- **Task requirements**
Extract the listing's lines unchanged, starting at its first line and ending at the line that contains "Click the Arras", with both of those lines included.

___ Items ___

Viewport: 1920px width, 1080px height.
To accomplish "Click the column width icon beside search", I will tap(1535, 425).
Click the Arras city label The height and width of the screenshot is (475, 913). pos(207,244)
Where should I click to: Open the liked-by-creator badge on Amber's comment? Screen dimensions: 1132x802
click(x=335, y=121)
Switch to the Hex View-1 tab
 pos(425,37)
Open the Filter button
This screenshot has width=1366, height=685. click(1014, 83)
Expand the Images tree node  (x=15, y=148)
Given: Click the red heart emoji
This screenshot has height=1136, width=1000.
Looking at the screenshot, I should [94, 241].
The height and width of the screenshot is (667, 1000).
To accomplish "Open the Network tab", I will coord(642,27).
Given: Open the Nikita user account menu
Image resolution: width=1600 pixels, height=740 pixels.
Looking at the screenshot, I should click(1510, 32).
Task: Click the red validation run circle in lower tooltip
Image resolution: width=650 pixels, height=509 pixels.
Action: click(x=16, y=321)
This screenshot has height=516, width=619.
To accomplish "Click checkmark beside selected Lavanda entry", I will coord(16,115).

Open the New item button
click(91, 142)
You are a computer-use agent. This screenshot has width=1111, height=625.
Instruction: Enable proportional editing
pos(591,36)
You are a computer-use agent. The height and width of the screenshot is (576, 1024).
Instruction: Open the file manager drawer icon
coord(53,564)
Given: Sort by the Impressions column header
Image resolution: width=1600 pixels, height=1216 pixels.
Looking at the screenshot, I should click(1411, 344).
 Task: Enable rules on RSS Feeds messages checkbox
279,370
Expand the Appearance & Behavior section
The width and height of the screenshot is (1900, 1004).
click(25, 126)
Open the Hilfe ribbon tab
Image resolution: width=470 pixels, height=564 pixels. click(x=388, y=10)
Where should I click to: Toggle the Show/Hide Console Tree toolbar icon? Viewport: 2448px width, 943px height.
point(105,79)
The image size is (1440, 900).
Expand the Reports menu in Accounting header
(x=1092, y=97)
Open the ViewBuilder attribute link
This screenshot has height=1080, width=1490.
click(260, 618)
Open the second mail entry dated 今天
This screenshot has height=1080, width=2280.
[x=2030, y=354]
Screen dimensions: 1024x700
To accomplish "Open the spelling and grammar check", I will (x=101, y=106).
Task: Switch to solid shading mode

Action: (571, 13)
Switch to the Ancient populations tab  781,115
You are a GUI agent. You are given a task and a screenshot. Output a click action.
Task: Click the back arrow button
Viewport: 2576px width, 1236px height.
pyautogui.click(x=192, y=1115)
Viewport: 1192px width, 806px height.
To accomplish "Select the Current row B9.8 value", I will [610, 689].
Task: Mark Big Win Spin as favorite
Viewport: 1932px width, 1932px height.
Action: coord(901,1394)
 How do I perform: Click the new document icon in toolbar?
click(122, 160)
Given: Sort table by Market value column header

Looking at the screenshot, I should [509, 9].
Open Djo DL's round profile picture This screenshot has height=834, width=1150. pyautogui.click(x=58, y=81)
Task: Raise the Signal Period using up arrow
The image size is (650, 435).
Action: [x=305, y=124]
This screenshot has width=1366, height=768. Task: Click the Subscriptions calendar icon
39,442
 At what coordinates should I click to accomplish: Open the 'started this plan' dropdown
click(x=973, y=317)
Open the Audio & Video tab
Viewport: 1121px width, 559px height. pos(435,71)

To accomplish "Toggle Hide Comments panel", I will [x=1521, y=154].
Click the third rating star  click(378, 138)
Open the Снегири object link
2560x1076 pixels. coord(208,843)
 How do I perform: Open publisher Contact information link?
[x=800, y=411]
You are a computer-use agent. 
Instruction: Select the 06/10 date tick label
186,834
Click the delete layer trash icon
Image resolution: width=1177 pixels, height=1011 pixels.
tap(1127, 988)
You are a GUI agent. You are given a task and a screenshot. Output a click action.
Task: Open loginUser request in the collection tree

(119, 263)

___

- **Result of the task**
Viewport: 1920px width, 1080px height.
To accomplish "Click the column width icon beside search", I will tap(1535, 425).
Click the Arras city label The height and width of the screenshot is (475, 913). pos(207,244)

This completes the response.